Plots DAG of significantly enriched terms for all topics, along with ancestor nodes.

Usage

ct.plot.go.dag(go.results, up.generations = 2, only.topics = NULL, file.output = NULL, p.val.threshold = go.results$adjusted.p.threshold, only.unique = FALSE, topic.colors = rainbow(length(go.results$results)))

Arguments

go.results
GO Enrichment result list object, such as returned by compute.go.enrichment.
up.generations
Integer (optional). Number of generations above significant nodes to include in the subgraph.
only.topics
Integer vector (optional). If not NULL, vector of topics that should be included in the plot (otherwise all topic enrichment sets are used).
file.output
String (optional). If not NULL, pathname of file to write the plot to.
p.val.threshold
Numeric (optional). P-value treshold to use to select which terms should be plotted.
only.unique
Only display terms that are only significant for one of the topics.
topic.colors
RGB colour vector (optional).
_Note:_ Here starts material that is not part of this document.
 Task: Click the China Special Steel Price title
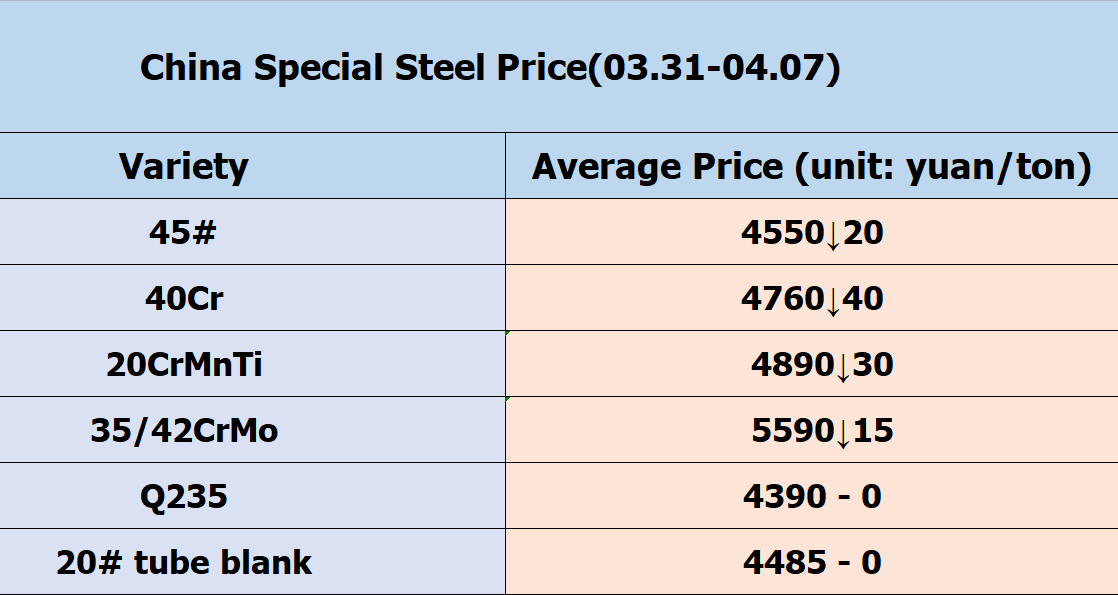[x=490, y=68]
Colors to use for each topic.

Value

An igraph object with the annotated GO DAG.

Examples

Run this code
# Load pre-computed LDA model for skeletal myoblast RNA-Seq data from HSMMSingleCell package:
data(HSMM_lda_model)

# Load GO mapping database for 'homo sapiens':
library(org.Hs.eg.db)


# Compute GO enrichment sets for each topic:
go.results = compute.go.enrichment(HSMM_lda_model, org.Hs.eg.db, bonferroni.correct=TRUE)

go.dag.subtree = ct.plot.go.dag(go.results, up.generations = 2)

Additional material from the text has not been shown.